02 Sept 2025 (modified: 02 Jan 2026)ICLR 2026 Conference Withdrawn SubmissionEveryoneRevisionsBibTeXCC BY 4.0
Keywords: Subset Training, Membership Inference Attack
Abstract: Subset training, where models are trained on a carefully chosen portion of data rather than the entire dataset, has become a standard tool for scaling modern machine learning. From coreset selection in vision to large-scale filtering in language models, these methods promise scalability without compromising utility. A common intuition is that training on fewer samples should also reduce privacy risks. In this paper, we challenge this assumption. We show that subset training is not privacy free: the very choices of which data are included or excluded can introduce new privacy surface and leak more sensitive information. Such information can be captured by adversaries either through side-channel metadata from the subset selection process or via the outputs of the target model. To systematically study this phenomenon, we propose CoLa (Choice Leakage Attack), a unified framework for analyzing privacy leakage in subset selection. In CoLa, depending on the adversary’s knowledge of the side-channel information, we define two practical attack scenarios: Subset-aware Side-channel Attacks and Black-box Attacks. Under both scenarios, we investigate two privacy surfaces unique to subset training: (1) Training-membership MIA (TM-MIA), which concerns only the privacy of training data membership, and (2) Selection-participation MIA (SP-MIA), which concerns the privacy of all samples that participated in the subset selection process. Notably, SP-MIA enlarges the notion of membership from model training to the entire data–model supply chain.

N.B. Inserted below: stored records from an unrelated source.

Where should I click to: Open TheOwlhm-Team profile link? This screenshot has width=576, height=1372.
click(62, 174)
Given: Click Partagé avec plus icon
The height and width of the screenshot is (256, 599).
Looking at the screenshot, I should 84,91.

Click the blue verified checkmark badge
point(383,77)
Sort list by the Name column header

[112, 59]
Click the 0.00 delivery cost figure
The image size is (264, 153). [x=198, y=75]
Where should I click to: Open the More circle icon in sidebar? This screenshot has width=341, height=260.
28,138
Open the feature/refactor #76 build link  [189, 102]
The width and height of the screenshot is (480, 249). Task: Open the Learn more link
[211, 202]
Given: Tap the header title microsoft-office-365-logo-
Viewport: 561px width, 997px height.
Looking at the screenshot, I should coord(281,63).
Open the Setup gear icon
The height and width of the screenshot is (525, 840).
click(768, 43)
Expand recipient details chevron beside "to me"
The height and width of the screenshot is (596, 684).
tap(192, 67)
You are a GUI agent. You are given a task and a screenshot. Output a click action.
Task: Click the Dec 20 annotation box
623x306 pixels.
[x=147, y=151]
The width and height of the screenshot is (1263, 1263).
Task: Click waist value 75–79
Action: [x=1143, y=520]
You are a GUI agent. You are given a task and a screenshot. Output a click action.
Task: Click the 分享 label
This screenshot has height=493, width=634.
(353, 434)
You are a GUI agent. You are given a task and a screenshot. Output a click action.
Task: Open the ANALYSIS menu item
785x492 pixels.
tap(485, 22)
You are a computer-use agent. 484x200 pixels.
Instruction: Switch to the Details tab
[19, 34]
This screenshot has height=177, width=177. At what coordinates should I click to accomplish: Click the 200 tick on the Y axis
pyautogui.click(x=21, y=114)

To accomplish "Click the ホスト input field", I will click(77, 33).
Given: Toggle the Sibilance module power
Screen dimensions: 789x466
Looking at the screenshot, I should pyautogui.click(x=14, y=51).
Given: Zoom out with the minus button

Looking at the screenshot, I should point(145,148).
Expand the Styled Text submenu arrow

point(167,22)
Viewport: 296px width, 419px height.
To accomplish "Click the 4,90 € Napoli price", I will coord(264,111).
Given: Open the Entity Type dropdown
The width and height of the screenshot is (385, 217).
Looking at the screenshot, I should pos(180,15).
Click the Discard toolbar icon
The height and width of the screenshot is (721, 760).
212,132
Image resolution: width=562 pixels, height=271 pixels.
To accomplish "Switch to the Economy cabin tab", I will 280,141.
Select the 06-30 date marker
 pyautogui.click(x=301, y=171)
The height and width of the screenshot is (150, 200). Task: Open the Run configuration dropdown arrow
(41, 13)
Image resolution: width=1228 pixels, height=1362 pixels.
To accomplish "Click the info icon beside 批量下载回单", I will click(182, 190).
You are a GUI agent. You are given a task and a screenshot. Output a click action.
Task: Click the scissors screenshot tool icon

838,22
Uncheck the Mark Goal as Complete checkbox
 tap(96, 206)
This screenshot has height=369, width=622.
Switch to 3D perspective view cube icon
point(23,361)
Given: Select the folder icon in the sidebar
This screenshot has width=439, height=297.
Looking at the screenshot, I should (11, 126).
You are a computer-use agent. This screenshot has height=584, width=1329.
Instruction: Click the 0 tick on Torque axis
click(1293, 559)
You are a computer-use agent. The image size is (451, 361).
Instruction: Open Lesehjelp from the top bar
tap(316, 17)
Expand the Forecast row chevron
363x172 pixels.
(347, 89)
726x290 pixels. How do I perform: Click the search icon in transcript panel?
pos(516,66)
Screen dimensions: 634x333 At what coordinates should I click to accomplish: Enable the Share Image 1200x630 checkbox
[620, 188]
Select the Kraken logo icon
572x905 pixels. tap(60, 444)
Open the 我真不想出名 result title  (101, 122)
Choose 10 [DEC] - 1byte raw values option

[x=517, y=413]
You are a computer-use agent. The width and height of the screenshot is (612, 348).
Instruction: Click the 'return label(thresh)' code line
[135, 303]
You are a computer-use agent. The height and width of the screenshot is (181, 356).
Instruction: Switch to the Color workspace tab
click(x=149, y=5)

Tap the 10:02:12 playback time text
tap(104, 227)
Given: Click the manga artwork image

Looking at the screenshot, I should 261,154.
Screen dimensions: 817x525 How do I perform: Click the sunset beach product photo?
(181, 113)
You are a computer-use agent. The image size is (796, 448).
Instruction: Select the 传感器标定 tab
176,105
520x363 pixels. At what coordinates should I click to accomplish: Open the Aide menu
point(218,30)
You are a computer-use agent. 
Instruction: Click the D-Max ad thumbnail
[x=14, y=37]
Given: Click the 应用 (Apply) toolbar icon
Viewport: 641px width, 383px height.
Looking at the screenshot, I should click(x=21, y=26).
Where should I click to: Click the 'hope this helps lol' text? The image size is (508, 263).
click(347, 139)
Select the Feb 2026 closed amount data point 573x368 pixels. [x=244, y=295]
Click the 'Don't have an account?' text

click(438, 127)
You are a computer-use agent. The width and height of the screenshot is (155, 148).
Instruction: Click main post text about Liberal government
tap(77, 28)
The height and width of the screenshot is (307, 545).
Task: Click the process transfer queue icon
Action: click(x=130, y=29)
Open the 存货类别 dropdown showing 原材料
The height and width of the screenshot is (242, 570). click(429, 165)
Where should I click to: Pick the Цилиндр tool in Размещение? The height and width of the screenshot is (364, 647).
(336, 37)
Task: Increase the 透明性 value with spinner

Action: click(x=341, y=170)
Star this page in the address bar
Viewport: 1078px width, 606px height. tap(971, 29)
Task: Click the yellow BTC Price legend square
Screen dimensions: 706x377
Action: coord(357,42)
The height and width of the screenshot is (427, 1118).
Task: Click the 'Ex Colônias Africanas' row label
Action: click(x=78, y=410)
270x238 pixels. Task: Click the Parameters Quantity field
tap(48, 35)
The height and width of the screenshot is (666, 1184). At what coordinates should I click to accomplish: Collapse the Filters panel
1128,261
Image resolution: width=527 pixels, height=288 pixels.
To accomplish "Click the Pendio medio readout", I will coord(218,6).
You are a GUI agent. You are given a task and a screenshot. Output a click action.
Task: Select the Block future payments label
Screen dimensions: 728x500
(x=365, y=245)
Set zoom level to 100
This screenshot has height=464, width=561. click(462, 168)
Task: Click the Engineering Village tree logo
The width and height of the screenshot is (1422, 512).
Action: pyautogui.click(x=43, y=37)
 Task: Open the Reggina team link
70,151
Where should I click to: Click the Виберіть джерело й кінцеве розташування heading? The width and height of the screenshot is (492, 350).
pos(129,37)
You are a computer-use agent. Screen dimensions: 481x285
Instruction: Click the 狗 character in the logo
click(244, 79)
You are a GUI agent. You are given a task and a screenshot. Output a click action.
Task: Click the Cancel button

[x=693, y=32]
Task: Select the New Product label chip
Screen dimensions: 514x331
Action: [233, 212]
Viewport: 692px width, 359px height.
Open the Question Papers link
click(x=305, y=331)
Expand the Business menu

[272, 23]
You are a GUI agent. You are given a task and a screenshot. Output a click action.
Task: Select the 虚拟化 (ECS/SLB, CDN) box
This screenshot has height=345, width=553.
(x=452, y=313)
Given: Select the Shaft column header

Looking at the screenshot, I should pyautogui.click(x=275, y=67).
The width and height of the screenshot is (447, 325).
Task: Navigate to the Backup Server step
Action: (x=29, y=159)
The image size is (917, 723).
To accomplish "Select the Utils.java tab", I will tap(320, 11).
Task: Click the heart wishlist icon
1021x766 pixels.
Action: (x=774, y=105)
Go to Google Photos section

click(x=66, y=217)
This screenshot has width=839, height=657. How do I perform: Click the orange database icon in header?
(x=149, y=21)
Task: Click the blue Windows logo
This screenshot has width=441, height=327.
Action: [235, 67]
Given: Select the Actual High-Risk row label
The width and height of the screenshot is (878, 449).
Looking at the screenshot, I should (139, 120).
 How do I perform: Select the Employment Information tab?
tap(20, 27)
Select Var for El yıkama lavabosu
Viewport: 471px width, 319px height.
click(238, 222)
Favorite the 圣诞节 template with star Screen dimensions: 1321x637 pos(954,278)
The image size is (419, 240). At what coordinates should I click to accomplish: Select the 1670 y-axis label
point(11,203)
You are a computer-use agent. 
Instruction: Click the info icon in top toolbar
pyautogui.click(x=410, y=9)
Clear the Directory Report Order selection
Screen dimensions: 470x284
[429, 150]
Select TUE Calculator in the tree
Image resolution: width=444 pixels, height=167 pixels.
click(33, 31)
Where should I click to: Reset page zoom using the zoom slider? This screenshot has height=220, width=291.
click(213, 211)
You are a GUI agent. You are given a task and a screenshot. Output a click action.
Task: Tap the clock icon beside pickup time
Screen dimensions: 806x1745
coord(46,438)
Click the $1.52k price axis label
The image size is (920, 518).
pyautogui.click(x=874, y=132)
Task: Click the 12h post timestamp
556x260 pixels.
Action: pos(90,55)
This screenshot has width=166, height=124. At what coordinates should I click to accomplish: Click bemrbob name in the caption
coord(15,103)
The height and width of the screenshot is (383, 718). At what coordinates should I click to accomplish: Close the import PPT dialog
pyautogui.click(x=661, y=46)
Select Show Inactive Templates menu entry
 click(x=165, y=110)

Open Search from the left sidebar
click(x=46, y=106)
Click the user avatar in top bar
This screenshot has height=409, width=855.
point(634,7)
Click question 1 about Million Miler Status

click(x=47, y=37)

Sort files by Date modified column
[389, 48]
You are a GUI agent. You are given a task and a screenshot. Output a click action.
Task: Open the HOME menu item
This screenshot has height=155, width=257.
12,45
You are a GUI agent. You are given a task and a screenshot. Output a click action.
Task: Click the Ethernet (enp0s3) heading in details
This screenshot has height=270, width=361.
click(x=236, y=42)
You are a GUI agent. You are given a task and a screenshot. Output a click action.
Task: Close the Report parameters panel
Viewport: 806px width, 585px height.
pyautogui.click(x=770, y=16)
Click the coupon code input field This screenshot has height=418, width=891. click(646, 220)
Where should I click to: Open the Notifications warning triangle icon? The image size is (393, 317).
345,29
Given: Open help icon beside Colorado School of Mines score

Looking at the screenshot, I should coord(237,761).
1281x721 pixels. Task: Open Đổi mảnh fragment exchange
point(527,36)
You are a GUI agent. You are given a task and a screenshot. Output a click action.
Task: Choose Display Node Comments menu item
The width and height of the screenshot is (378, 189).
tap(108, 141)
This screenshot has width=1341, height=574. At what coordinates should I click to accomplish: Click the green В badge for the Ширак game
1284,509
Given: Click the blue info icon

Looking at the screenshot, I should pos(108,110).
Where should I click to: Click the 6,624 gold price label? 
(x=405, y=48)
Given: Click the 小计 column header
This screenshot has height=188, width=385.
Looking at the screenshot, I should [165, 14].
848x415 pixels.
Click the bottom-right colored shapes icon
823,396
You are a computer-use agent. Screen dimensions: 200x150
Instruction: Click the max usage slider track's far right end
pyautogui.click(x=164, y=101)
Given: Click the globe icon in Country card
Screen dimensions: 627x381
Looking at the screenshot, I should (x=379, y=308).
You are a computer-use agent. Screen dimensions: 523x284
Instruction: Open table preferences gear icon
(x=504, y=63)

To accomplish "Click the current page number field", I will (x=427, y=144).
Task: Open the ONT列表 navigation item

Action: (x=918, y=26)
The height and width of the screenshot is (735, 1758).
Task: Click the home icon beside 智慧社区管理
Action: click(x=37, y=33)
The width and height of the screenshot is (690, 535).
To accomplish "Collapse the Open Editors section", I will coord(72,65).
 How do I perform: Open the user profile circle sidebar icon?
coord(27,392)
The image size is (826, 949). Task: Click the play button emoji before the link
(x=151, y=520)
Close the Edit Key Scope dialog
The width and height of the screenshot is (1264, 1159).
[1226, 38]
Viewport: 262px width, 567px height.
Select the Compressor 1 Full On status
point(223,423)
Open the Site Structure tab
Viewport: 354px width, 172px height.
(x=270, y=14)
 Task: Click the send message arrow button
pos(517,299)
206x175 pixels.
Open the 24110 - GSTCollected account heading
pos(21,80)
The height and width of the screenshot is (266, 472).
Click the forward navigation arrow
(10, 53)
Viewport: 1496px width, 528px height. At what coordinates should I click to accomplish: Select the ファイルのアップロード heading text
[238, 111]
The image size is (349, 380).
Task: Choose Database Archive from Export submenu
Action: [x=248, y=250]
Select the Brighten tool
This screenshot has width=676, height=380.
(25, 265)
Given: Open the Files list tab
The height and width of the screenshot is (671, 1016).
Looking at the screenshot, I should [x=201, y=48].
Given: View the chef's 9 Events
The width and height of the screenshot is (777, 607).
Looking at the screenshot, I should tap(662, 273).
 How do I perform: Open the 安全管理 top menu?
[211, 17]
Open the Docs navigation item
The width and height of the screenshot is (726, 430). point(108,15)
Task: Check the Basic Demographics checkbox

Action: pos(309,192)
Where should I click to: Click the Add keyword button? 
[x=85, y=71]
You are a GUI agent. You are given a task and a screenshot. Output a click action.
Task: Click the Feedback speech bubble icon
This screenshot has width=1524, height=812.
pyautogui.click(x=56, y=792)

Experiments on vision and language models show that existing threat models underestimate the privacy risks of subset training: the enlarged privacy surface not only retains training membership leakage but also exposing selection membership, extending risks from individual models to the broader ML ecosystem.
Primary Area: alignment, fairness, safety, privacy, and societal considerations
Submission Number: 1101